Saved entries:
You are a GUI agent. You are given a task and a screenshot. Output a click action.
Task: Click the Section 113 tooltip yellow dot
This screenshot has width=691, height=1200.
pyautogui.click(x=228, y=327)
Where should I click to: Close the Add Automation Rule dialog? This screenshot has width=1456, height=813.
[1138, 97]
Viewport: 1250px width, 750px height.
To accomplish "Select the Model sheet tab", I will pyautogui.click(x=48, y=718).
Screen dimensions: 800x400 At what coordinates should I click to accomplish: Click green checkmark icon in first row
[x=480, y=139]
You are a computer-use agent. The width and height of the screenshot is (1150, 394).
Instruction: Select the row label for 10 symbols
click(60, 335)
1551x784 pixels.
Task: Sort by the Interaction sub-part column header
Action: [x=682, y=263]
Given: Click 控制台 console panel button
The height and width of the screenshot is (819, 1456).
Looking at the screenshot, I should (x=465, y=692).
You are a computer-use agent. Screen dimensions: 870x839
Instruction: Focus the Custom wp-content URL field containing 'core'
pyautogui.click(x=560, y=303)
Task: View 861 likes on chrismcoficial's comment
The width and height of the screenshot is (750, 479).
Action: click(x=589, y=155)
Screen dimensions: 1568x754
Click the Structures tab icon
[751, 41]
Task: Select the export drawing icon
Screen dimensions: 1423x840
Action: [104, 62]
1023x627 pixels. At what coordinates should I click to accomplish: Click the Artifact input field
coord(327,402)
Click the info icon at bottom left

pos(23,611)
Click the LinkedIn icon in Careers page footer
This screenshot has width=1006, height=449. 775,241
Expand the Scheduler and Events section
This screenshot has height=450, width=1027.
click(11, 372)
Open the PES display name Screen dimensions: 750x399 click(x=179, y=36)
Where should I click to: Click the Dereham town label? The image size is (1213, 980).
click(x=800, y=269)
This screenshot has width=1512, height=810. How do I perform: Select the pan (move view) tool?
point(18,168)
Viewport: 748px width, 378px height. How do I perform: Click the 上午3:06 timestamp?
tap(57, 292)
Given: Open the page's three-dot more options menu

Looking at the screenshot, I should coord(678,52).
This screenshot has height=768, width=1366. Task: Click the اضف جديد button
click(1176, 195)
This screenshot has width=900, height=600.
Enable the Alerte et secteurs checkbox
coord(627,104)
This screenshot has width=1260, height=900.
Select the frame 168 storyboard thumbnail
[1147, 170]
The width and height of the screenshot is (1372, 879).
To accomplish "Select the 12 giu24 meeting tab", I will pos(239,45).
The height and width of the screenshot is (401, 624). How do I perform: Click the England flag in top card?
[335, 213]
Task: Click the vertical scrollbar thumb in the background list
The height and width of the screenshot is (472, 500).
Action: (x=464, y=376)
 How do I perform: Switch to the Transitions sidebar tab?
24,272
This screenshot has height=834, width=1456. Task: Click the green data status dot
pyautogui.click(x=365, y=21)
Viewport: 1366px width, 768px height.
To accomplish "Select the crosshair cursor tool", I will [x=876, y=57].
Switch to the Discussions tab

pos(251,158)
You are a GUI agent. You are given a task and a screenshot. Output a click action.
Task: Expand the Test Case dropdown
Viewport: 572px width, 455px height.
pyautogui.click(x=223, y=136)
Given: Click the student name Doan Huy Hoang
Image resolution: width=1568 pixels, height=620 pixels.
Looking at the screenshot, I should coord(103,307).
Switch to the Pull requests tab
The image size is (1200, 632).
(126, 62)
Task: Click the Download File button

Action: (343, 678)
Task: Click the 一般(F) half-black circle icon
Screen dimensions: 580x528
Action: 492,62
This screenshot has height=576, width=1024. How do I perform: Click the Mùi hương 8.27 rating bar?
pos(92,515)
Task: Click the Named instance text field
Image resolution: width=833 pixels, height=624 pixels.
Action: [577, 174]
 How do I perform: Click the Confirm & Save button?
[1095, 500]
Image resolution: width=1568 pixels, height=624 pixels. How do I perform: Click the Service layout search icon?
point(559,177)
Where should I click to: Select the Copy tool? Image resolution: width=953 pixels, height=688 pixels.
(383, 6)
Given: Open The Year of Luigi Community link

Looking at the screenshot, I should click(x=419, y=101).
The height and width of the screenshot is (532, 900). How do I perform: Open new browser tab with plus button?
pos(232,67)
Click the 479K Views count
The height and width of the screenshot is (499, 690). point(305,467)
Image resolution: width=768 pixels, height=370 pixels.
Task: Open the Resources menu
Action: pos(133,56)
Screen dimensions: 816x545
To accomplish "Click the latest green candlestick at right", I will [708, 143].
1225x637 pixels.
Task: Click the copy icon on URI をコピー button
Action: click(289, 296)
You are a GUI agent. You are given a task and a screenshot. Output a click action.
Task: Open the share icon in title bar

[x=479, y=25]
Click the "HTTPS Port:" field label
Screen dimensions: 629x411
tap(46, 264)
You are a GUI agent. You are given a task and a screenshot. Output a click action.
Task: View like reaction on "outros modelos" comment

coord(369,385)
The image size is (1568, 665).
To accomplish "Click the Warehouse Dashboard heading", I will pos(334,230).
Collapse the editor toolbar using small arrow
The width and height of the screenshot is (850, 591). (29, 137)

About this exercise →
Please give the number of lines above that contain the string "computer", and nothing more.

Task solution →
2